▸ **ABOUT THIS TASK**:
With pictures left out, please repeat word for word the lines from the one containing "This screenshot has height=333, width=461." through the end of the records.

▸ **SOURCE MATERIAL**:
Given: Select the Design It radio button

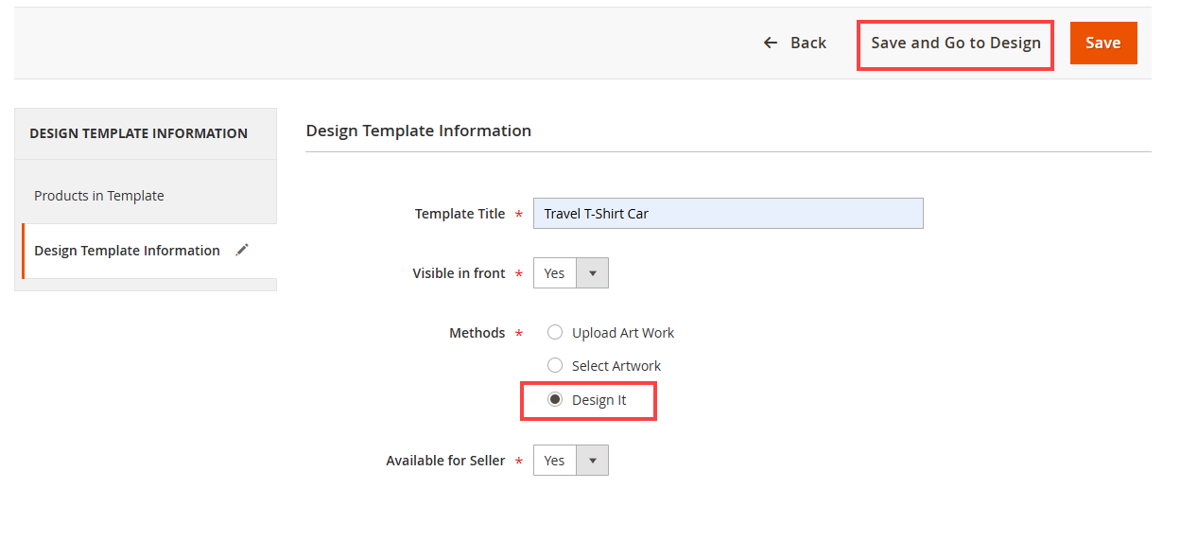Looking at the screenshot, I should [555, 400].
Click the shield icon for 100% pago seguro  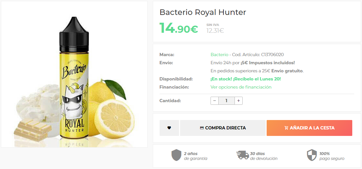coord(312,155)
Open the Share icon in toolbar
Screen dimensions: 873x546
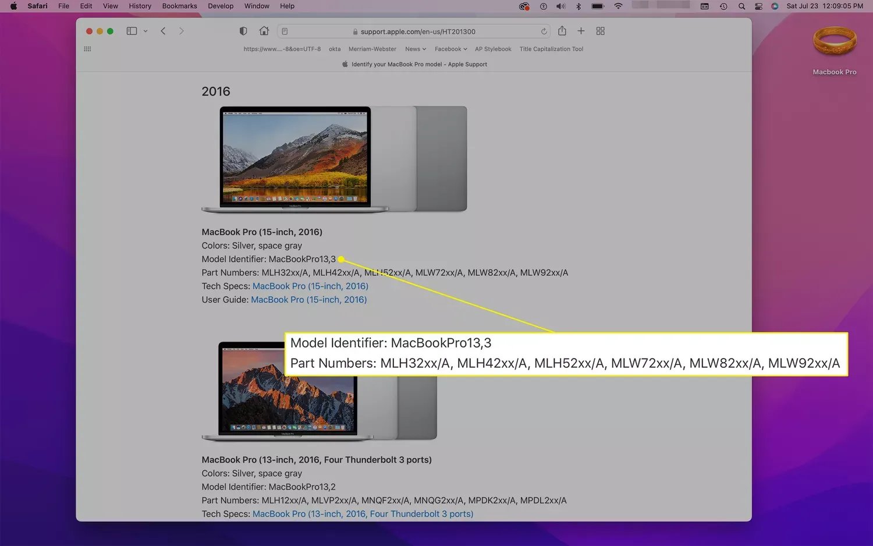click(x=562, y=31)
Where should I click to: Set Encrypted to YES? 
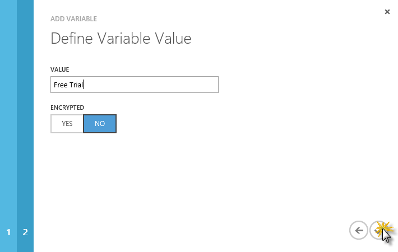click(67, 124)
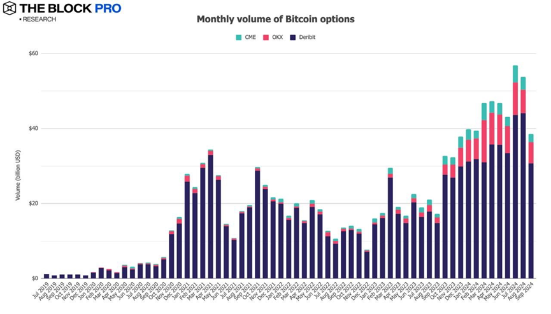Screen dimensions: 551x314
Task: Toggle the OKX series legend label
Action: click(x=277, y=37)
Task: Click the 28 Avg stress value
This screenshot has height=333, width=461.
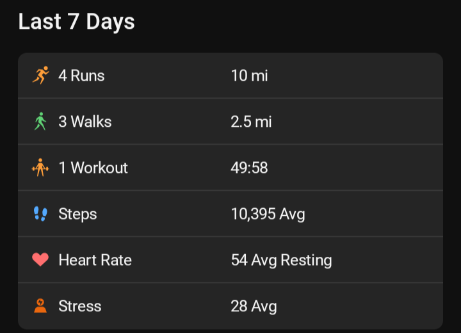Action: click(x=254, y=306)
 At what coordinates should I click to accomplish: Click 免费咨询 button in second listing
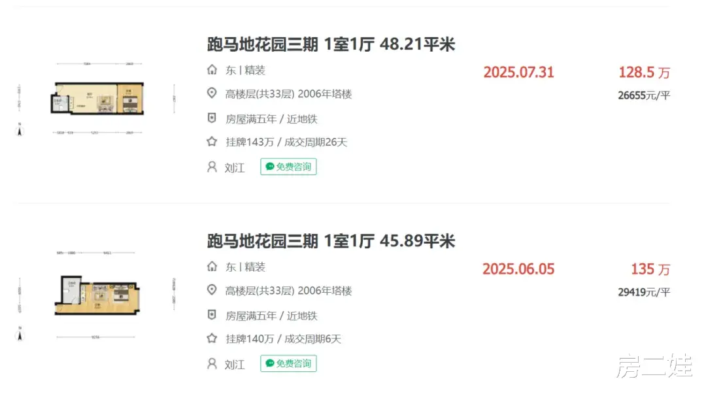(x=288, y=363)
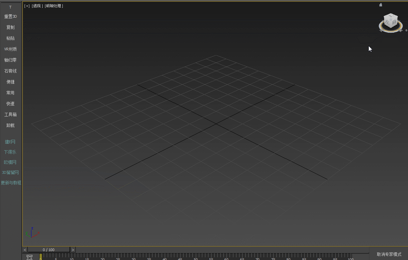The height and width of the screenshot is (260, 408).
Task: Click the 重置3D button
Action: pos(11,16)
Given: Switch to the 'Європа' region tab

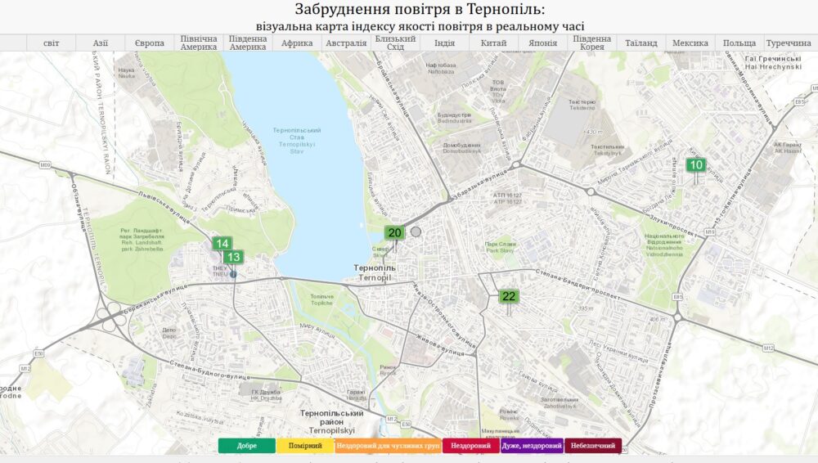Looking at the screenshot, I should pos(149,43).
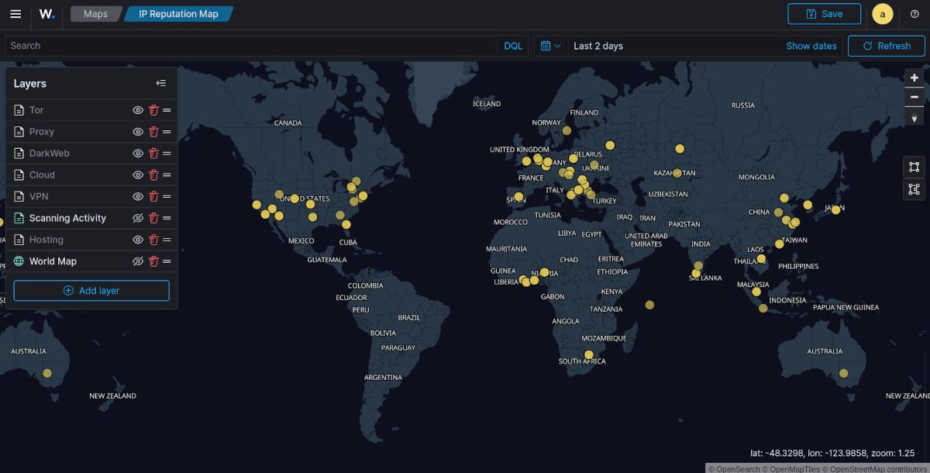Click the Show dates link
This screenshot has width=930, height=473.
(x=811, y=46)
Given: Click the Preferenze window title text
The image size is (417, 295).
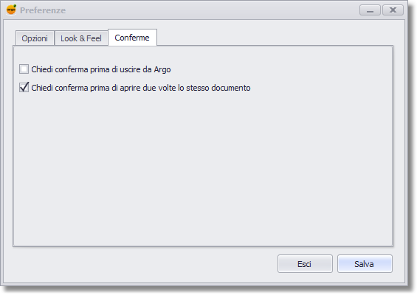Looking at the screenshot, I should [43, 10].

▸ **WRITTEN RESPONSE**:
This screenshot has height=333, width=461.
Action: click(x=254, y=306)
 At what coordinates should I click to accomplish: Click 免费咨询 button in second listing
(x=288, y=363)
The height and width of the screenshot is (260, 408).
Task: Click the 重置3D button
Action: pos(11,16)
Given: Switch to the 'Європа' region tab

Looking at the screenshot, I should pos(149,43).
Click the Show dates link
This screenshot has width=930, height=473.
(x=811, y=46)
Given: Click the Preferenze window title text
The image size is (417, 295).
Looking at the screenshot, I should [43, 10].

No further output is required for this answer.